• **Data for the task**
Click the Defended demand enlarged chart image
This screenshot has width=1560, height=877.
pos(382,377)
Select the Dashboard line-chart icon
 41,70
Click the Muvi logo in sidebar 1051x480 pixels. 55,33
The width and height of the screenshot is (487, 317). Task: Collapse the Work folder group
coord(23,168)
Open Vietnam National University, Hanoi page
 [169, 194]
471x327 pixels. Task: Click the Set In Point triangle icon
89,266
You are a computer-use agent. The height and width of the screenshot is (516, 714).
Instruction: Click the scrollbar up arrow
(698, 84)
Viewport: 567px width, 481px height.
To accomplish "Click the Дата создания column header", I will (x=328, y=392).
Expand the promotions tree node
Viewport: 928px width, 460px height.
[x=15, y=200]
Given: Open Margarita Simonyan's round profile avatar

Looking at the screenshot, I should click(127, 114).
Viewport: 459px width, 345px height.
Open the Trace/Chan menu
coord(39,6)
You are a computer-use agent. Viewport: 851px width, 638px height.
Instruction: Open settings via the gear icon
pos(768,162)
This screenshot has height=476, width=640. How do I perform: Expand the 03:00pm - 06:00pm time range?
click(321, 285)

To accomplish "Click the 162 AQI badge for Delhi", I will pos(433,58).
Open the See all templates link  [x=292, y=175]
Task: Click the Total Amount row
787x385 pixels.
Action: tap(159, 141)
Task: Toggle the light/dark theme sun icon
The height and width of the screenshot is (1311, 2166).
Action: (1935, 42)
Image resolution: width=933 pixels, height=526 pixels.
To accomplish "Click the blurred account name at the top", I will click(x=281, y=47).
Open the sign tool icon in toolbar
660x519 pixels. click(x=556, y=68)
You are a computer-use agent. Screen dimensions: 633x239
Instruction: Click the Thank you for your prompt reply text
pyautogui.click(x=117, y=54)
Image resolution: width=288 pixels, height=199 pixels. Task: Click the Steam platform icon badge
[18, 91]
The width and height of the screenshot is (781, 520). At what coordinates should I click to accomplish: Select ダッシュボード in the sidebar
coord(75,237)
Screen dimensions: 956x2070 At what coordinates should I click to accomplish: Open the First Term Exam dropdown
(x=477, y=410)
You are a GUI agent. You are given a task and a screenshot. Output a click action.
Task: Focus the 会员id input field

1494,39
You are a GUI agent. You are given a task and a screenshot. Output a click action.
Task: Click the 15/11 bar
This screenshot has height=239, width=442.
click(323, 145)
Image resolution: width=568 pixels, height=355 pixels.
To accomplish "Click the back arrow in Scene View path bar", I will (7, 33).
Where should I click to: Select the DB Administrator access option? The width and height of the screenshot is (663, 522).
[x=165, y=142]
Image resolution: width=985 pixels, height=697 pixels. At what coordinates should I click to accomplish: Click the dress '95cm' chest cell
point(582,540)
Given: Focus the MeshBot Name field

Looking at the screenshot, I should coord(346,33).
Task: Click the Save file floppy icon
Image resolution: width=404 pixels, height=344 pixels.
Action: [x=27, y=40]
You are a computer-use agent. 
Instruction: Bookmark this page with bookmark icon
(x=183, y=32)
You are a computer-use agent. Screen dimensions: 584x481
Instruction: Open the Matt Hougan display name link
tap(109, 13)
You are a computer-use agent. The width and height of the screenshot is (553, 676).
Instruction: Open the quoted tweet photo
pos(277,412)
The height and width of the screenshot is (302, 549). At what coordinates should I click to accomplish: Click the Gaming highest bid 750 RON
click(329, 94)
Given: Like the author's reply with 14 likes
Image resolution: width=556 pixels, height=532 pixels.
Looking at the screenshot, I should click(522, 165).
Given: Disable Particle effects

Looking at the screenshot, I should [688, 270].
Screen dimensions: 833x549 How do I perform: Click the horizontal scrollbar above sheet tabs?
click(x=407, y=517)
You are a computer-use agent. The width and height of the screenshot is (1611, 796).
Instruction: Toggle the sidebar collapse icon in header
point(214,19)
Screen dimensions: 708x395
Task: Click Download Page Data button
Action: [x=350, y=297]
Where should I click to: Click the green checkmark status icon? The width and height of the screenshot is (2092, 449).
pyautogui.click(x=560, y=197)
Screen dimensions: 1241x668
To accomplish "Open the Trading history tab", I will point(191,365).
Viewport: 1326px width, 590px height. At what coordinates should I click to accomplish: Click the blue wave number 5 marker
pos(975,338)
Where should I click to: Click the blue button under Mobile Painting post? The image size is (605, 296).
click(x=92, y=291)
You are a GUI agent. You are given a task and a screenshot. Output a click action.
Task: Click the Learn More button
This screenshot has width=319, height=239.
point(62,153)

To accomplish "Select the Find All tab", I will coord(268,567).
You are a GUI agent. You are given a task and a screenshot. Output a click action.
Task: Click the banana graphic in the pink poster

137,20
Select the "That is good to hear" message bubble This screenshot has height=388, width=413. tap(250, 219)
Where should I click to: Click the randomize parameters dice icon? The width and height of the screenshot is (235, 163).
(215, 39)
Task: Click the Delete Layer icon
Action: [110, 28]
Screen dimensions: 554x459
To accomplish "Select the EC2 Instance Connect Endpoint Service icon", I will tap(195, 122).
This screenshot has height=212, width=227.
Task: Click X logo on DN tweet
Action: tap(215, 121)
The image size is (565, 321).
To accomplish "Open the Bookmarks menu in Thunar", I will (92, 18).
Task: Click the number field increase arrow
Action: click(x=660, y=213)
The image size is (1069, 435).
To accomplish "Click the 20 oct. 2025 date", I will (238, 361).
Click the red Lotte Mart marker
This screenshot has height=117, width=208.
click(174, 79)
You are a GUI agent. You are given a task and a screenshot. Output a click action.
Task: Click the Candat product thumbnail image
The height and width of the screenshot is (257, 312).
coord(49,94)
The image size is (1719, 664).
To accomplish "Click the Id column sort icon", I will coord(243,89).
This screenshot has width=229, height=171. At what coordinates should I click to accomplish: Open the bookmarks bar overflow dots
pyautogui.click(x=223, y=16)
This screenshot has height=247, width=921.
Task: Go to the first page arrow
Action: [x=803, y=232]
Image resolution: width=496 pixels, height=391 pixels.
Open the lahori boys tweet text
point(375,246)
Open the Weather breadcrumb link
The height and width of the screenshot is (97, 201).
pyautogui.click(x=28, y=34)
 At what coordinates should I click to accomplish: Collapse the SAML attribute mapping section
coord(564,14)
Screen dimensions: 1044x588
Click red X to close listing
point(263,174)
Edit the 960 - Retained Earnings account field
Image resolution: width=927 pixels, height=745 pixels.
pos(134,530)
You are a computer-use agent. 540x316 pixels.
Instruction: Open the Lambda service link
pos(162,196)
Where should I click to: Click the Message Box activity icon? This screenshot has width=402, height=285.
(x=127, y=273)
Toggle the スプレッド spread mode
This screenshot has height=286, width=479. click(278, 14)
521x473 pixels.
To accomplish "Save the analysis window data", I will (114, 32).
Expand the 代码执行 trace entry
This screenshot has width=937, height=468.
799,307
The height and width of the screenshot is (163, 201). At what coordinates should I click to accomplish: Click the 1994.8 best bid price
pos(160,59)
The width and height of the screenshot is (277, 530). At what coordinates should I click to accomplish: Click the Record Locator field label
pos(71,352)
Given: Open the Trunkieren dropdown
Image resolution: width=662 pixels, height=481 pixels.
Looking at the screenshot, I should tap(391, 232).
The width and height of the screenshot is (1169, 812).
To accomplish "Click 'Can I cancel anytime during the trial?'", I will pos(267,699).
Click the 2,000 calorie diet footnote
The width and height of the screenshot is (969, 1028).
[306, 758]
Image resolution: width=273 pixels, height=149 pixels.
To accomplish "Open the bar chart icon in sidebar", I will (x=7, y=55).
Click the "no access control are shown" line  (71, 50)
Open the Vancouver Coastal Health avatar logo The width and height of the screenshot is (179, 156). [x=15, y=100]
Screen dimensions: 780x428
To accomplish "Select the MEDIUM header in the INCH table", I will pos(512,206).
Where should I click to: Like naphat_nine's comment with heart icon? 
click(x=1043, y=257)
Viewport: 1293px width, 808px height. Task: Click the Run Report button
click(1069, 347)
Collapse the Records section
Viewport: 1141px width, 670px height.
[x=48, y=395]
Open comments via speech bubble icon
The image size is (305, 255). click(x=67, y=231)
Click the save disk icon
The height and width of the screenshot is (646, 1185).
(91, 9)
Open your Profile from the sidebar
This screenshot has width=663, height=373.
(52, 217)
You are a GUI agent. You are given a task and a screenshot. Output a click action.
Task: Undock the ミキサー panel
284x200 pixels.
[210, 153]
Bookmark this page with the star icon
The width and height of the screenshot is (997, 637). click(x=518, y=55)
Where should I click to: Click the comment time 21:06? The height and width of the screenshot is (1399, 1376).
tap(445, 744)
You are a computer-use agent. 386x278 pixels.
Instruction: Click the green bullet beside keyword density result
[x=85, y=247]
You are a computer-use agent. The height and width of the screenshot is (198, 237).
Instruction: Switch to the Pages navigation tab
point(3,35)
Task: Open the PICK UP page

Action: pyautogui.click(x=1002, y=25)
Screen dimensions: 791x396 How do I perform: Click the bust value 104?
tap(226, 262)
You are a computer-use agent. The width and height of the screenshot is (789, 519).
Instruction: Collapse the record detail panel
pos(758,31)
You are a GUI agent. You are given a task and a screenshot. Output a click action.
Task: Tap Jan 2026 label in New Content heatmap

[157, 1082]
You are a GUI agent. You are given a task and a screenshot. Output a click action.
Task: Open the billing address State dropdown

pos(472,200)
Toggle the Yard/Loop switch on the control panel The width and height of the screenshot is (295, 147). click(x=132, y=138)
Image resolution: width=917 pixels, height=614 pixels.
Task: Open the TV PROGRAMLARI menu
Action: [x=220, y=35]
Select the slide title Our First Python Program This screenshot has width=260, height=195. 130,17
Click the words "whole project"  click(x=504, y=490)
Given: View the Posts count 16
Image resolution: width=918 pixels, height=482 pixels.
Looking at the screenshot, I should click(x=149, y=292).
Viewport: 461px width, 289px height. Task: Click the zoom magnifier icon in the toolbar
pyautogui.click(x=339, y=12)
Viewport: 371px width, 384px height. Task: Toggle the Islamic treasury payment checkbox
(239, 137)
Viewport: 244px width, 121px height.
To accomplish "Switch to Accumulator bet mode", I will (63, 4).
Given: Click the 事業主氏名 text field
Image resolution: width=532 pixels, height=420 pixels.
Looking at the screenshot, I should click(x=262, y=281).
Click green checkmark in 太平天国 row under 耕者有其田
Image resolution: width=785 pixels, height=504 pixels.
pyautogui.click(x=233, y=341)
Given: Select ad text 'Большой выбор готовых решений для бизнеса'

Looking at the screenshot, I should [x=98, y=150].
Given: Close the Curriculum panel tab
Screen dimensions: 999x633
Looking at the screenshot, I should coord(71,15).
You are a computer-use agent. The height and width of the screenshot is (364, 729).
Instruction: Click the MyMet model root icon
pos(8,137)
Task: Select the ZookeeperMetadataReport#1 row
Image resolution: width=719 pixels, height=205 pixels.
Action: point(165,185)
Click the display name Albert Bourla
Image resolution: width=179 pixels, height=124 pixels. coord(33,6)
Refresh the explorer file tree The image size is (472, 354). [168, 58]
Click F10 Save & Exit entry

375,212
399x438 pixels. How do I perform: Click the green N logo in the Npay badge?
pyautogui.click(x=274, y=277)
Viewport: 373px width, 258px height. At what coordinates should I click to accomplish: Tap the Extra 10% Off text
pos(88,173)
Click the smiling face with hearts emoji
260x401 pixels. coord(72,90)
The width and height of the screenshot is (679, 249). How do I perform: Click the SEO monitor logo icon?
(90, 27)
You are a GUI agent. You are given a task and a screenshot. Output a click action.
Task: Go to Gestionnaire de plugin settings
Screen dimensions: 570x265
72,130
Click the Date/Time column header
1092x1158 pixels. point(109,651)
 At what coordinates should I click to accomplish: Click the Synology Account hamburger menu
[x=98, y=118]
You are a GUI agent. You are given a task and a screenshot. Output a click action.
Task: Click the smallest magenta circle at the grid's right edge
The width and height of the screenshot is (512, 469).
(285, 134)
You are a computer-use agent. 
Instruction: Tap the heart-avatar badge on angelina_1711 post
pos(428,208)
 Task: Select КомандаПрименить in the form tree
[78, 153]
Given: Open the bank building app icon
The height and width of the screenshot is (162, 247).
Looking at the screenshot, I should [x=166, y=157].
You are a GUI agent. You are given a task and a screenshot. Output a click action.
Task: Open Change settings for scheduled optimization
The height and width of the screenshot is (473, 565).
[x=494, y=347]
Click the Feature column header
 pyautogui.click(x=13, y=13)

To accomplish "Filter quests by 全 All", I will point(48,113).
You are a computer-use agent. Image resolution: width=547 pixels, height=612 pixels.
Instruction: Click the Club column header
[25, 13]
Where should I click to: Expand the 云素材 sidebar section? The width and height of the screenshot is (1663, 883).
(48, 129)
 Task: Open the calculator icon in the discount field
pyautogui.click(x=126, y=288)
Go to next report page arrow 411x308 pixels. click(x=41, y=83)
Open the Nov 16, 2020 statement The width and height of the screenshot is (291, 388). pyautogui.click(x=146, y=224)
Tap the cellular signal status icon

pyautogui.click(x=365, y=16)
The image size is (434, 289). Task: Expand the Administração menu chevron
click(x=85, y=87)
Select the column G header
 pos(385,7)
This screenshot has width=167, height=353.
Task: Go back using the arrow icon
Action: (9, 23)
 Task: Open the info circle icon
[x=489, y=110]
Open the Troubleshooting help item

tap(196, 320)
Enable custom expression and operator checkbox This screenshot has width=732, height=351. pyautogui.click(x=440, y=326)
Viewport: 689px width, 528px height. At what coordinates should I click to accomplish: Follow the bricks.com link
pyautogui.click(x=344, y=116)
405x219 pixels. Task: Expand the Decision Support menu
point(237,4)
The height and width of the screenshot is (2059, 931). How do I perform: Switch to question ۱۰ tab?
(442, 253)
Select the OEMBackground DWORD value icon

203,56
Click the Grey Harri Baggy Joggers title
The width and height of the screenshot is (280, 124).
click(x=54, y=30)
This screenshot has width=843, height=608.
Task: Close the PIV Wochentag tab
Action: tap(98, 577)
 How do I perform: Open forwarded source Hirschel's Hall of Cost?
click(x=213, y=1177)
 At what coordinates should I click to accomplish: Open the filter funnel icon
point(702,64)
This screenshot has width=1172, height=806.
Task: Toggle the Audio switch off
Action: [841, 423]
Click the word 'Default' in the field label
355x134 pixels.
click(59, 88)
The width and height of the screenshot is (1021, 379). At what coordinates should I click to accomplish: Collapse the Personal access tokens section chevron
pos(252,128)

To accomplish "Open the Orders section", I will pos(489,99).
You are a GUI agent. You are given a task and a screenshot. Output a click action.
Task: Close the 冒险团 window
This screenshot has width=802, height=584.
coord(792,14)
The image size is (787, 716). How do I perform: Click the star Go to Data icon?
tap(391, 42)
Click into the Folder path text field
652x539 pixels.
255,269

• **What you will do**
Go through the records above and copy each line where "path" is found.

• **Output for this task**
To accomplish "Click the back arrow in Scene View path bar", I will (7, 33).
Click into the Folder path text field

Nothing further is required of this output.